州だけを守っても、意味がない。州の人々が平和に暮らす為には、根幹たる世界の秩序が保たれていなければならない。軍人はその為に、神が定めた法を犯す者を罰する。そうして安寧と秩序を保ち、この世界に生きる人々を守る。
出雲で従軍しようと、母州で従軍しようと、大差はない。この世界は、一つの国なのだから。理解していた筈なのに、言われるまで気がつかなかった。
「国を……守る」
「そうだ、何もおかしな事はないだろう。戦場にあれば一つの駒だが……ん」
唐突に立ち上がったキアラを見て、芙由は言葉を止めた。キアラを見上げる芙由の目は、故郷の空のように澄んでいる。アーシアとは似ても似つかない顔立ちだが、彼女のその目だけは、己が敬愛する賢者に似ていると、キアラは思う。

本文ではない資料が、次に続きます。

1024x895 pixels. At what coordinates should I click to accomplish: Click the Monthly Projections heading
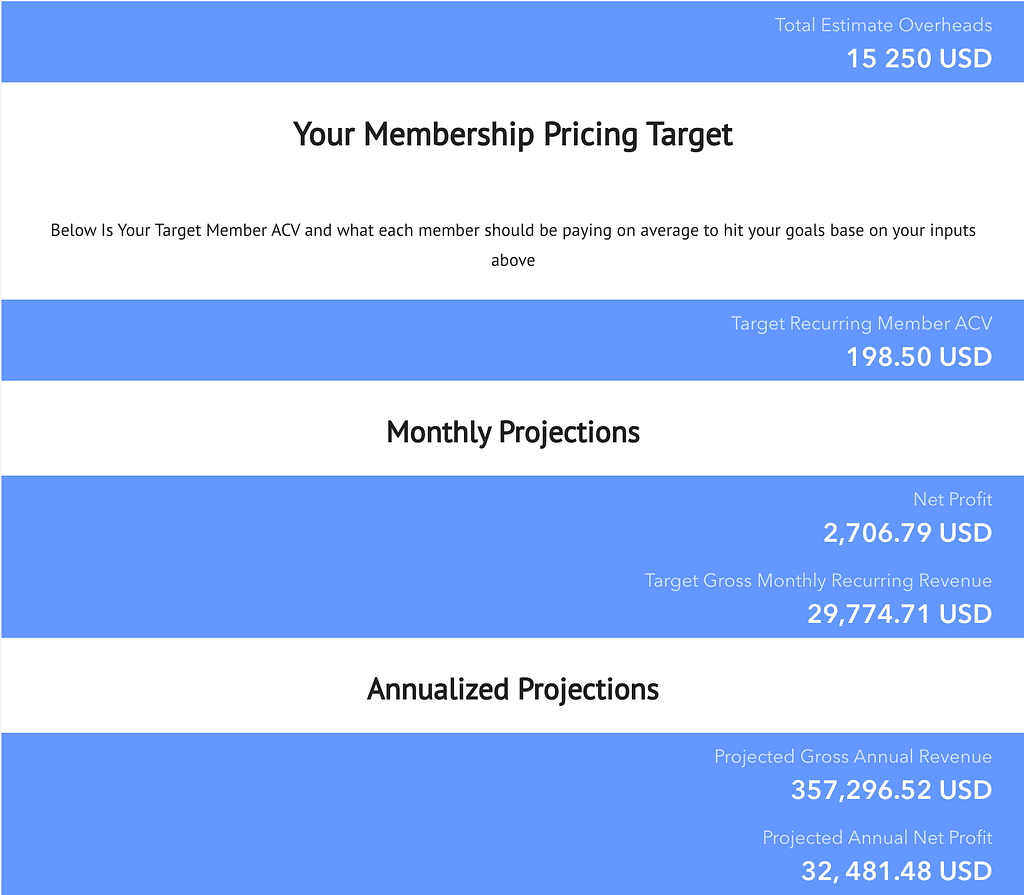[x=513, y=432]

誰もが幸せに生きられる世界をと、アーシアは言った。まだ遠い夢に過ぎないが、いつかはそんな世界になる時が来る。キアラにそんな確信を抱かせるほど、アーシアの目にも芙由の目にも、迷いがない。
「どうか、よろしくお願い致します」
キアラには、出雲語で上手く自分の感情を伝え得るだけの語彙がなかった。州を想う気持ちは、今も変わらない。けれどこの優しい島なら、きっと伊太も守ってくれると、そう思った。この島にいれば、きっと母州を守る事にもなるのだと。自分に対する言い訳ではないが、キアラの想いも、根幹は変わらない。
ここまで来た以上、伊太には戻れない。今のキアラに出来る事は、この出雲でこの国の為に働く事しかないだろう。それなら、それさえ出来るなら、精一杯努めるだけだ。
深く頭を垂れたキアラを暫く眺めていた芙由は、不意に、彼女の目の前に片手を差し出した。キアラが顔を上げると、芙由は微かに笑みを浮かべて見せる。
「お前が我が師団に入ってくれる事を、期待している」
それは、定例句であったのかも知れない。けれどキアラはやっぱり、嬉しかった。
握った芙由の手は、冷たかった。華奢な手だったが、指先がひどく荒れている。その手に触れた時、この人は聖女としてではなく、軍人として生きている人なのだと、キアラはそう思った。